The line-up for OzAsia Festival’s writing and ideas program, In Other Words, will feature Miles Franklin Award winners, local storytellers and international authors over three days, from  November 3 to November 5. 

The program, released today, will explore important questions about race, power, community, gender, sexuality, family, and food across 27 free sessions which spotlight more than 60 new and distinguished writers and thinkers.

Jennifer Wong, writer, comedian and host of ABC’s Chopsticks or Fork, returns this year as the program’s curator. 

“This year, there were just so many brilliant debut Asian-Australian authors we wanted to celebrate,” Wong told InReview. “It just feels like there’s a certain freshness this time around, which has been really quite energising.”

André Dao, debut author of novel Anam, will be speaking alongside Dias Novita Wuri and Sheila Ngoc Pham about “making sense of the past” through story.

Shirley Le will chat about humour in her debut Funny Ethnics, with Nick Bhasin and Wong.

The program celebrates another first release with Simone Amelia Jordan, Australia’s most successful hip-hop journalist, who will discuss her debut memoir, Tell Her She’s Dreamin’ with DJ and producer, Krystel Diola

“We’ve teamed up with the Georgetown Literary Festival to celebrate 50 years of the Adelaide-Penang sister city relationship,” Wong says. “We’re really excited to have short story writers, Shih-Li Kow, Wan Phing Lim and Saras Manickam joining us.
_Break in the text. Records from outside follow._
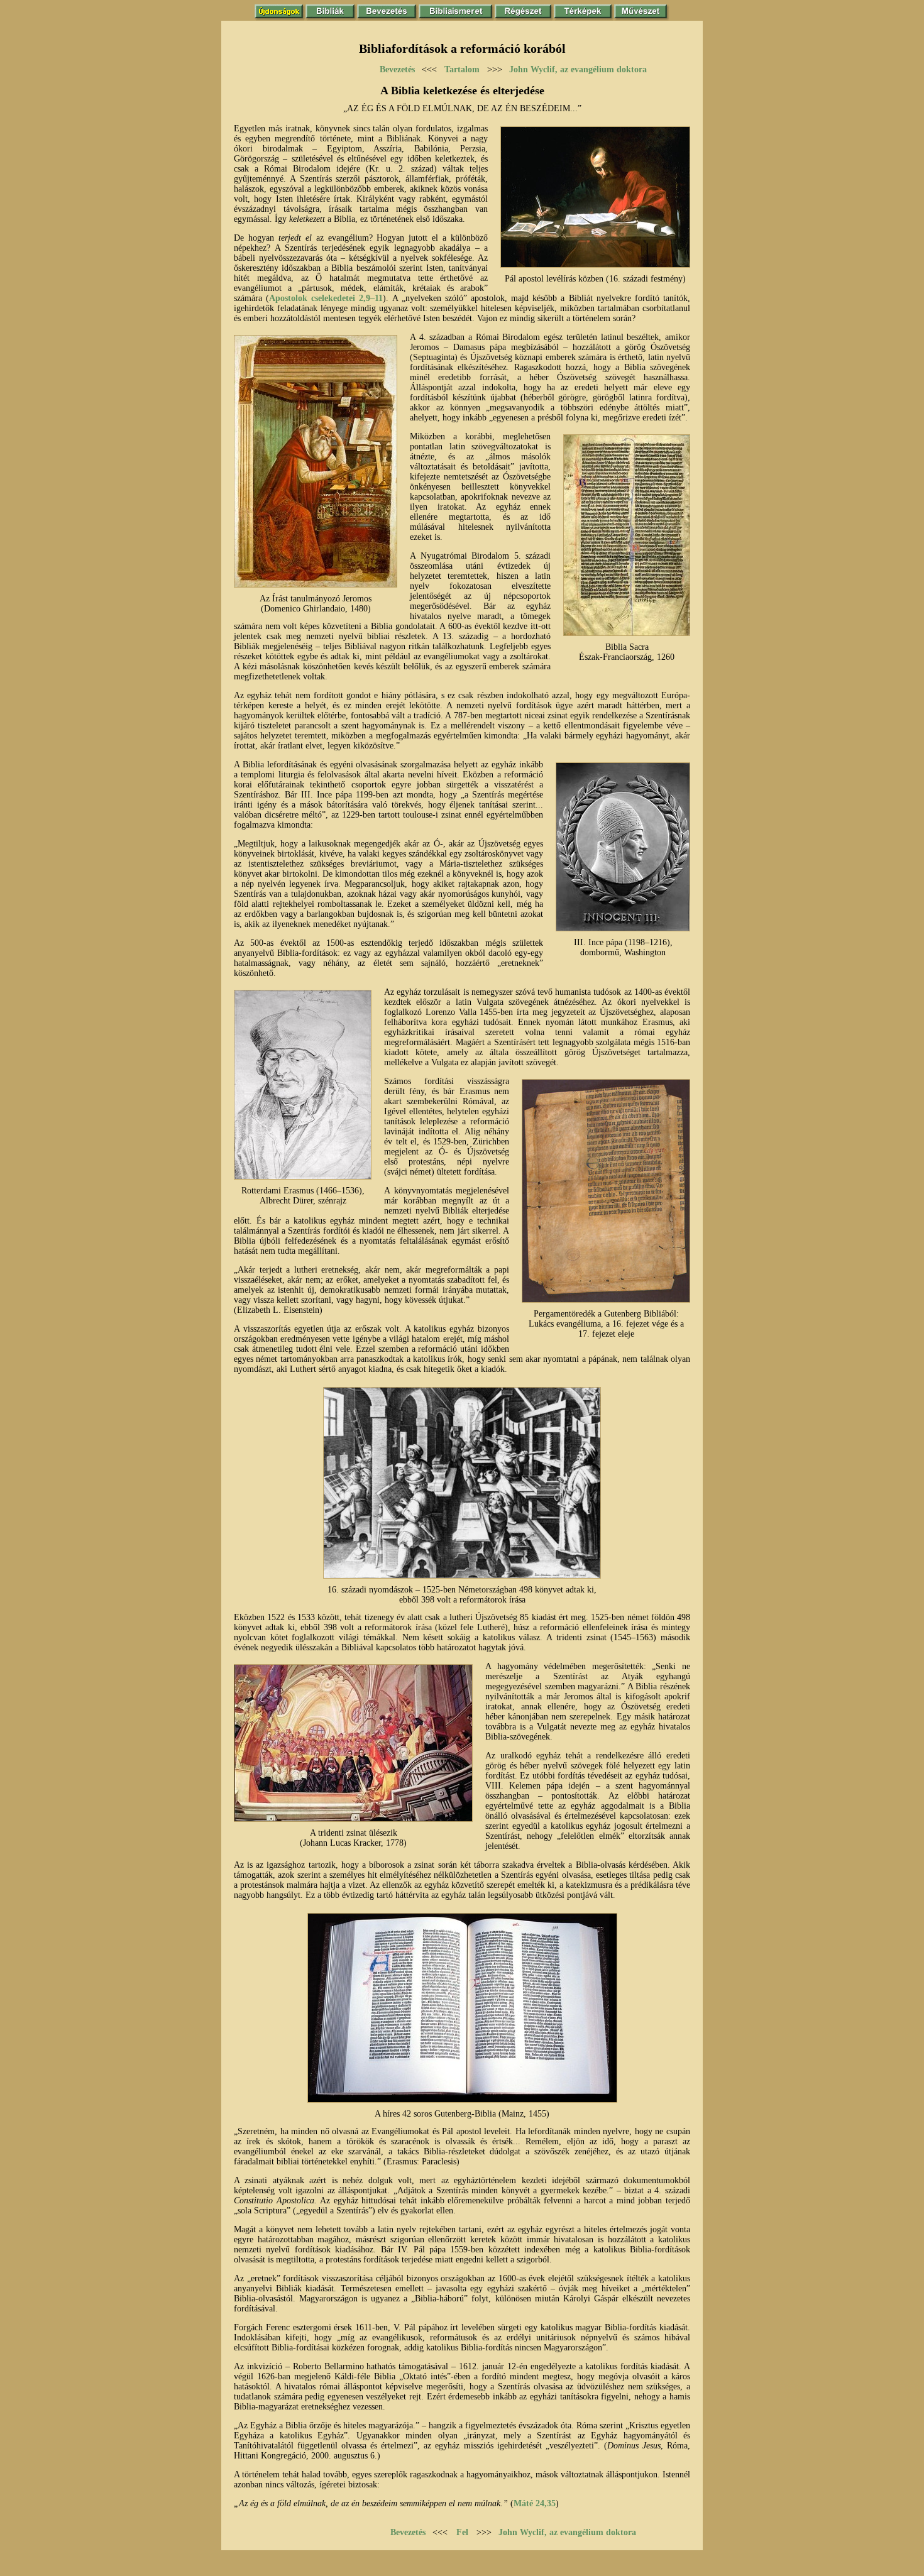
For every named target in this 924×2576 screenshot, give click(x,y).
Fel (462, 2532)
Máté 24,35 (535, 2503)
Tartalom (462, 69)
So there’s a real love of Malaysia in this program.”

 

Jennifer Wong. Credit: Naomi Jellicoe.

The program’s only ticketed event places food centre stage, with Sarah Tiong and Poh Ling Yeow in conversation with Benjamin Law. Connected by their Malaysian heritage, the night promises mouthwatering reflections on what cooking and storytelling means to them. 
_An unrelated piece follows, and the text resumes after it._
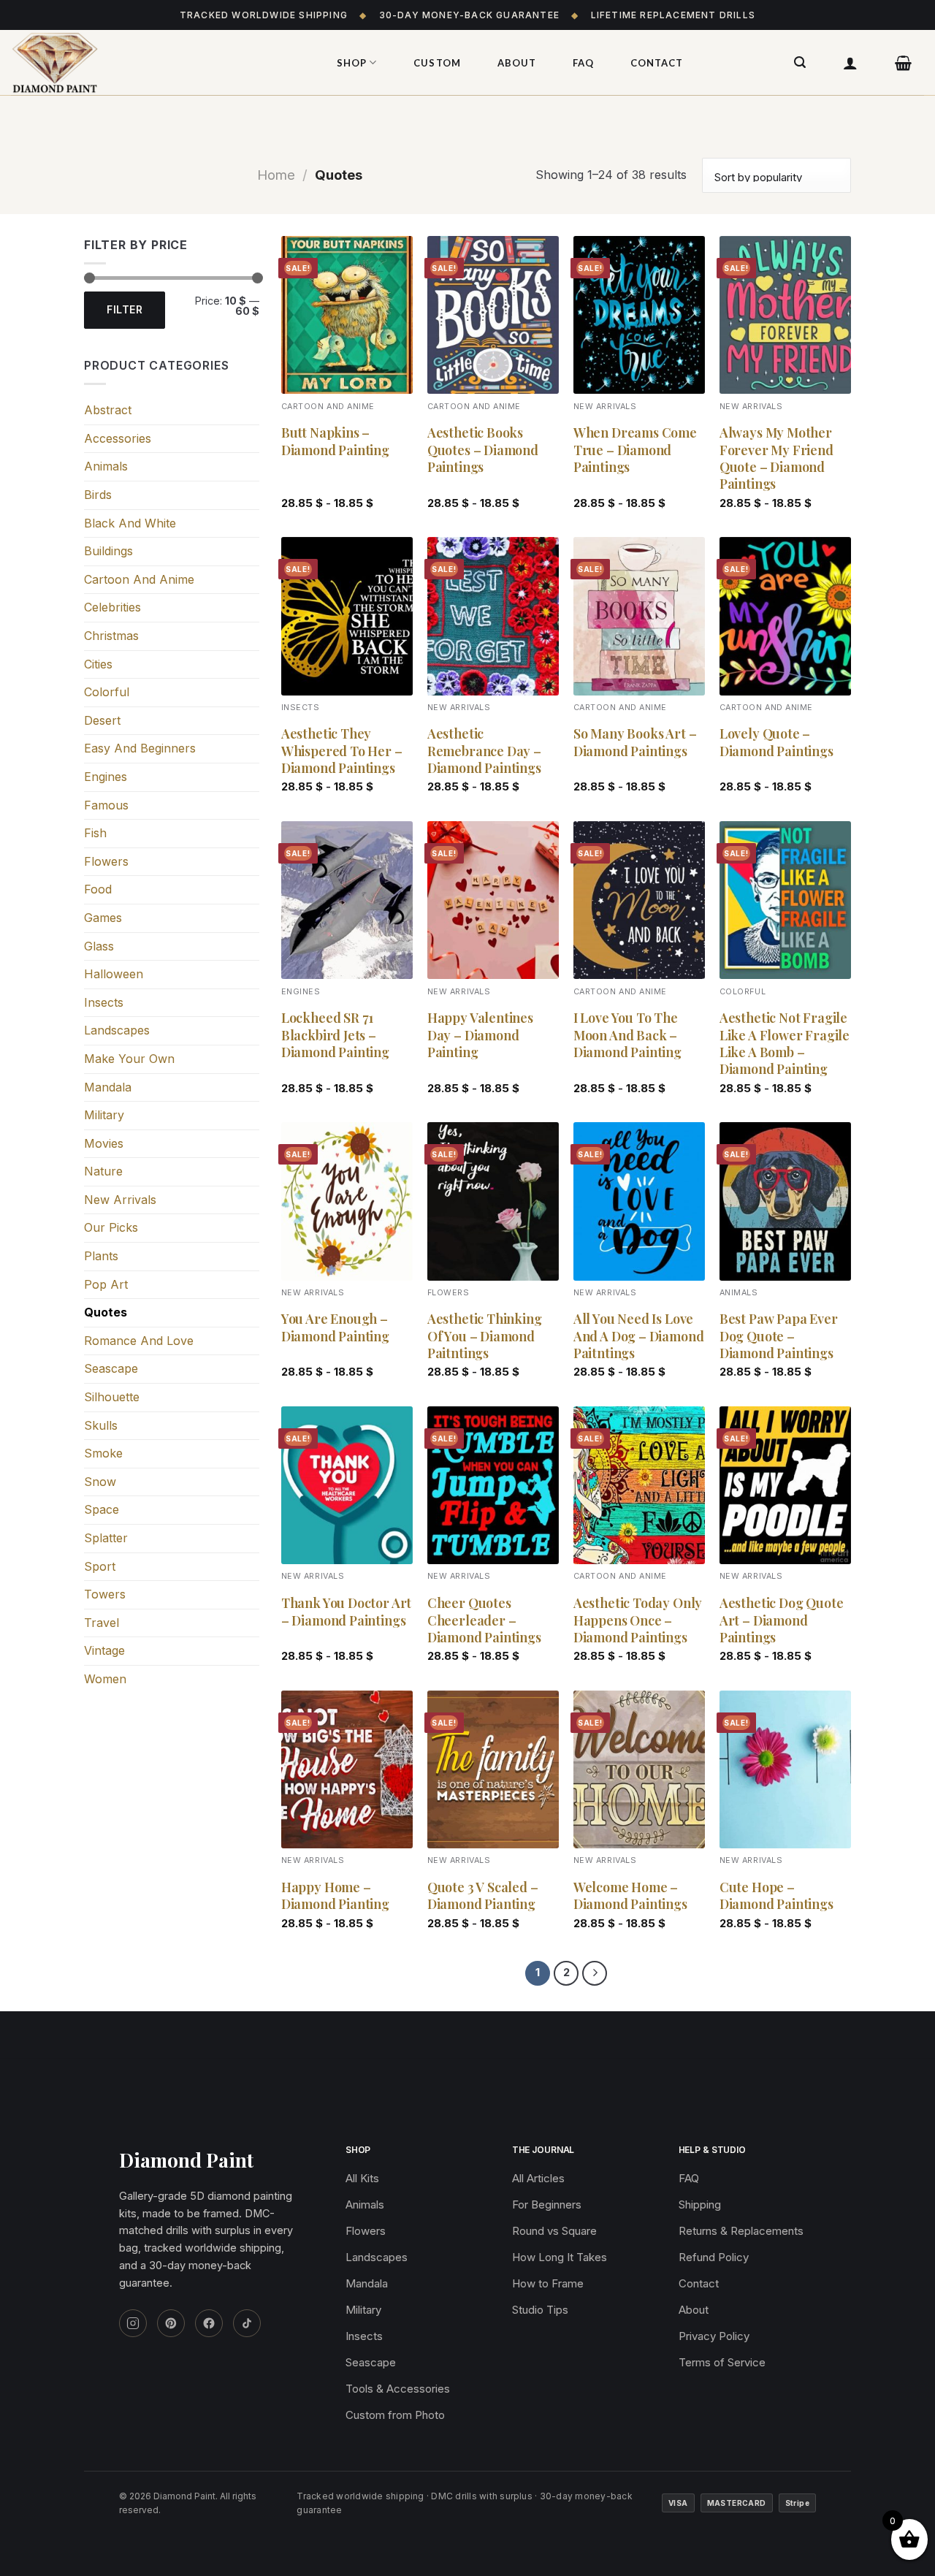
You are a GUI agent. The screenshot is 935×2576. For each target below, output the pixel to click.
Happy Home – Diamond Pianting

For lovers of science and fantasy fiction, the internationally acclaimed and Hugo award-winning Shelley Parker-Chan will discuss their eagerly awaited sequel, He Who Drowned the World. With Adolfo Aranjuez, Dr Quah Ee Ling and Lian Low, Parker-Chan will also discuss what it means to “bring one’s whole self to work” in “telling queer Asian stories”.

“There’s all kinds of stories from different parts of Asia that perhaps you wouldn’t see at a festival elsewhere,” Wong says. 

“We also have a story from Bhutan, which is Om Dhungel’s memoir, Bhutan to Blacktown, about moving from Bhutan to becoming a community leader in Western Sydney.”

Wong is joined by guest curators, Durkhanai Ayubi, Adelaide author of the beloved cookbook Parwana: Recipes and stories from an Afghan kitchen and Sami Shah, stand-up comedian and author of I, Migrant.

Shah will host a discussion with Karina Robles Bahrin, author of The Accidental Malay, and Shankari Chandran, the 2023 Miles Franklin winner for Chai Time at Cinnamon Gardens, exploring how race and identity influences their writing. Sami is also starring in The Special Comedy Comedy Special on October 28. 

Ayubi will be hosting an apposite panel on “the Voice and South Asian activism”. She will also be leading a discussion about “owning your own narrative”, with Chandran, Mark Teh and Minh Bui Jones.

Wong thinks this one of the program’s most significant sessions. 

“I get emotional talking about that session actually. When planning this, we had moments when we were both on Zoom, crying, just talking about that moment when you realise what you’re actually doing and why it matters.”

“You know, we may not always have the language to actually verbalise why it is important to do the work that we do, and why it is important that we have gatherings like In Other Words. This session will give people the language to do this.”

On the theme of ‘outspokenness’, the Opening Night Gala invites speakers to share memories of when they spoke up and used their own voice. 

“The stories that are often told about Asian Australians are that we are a ‘model minority’; that we are meek; and that we don’t speak up. I wanted to have an evening where we celebrate and normalise the idea of writers, thinkers, performers and artists speaking up. I want us to be in a room for one night, and for story after story, speaker after speaker, be inspired by instances – big and small – of people speaking up.”

“I think by virtue of publishing a book or a poem or a memoir, that is speaking up and saying I’m marking a spot for my story, and for the story of my family and my friends.”

The Closing Night debate offers a playful shift in tone as authors challenge each other on the idea of ‘The Tiger Parent’ to win the audience’s applause. 

“It will be a riot! You don’t realise how competitive these seemingly normal writers can be until you dangle in front of them the prospect of winning something by popular applause. We give them the permission to be as silly and as outrageous as possible.”

In Other Words will be held from November 3 to November 5 around the Adelaide Festival Centre during OzAsia Festival.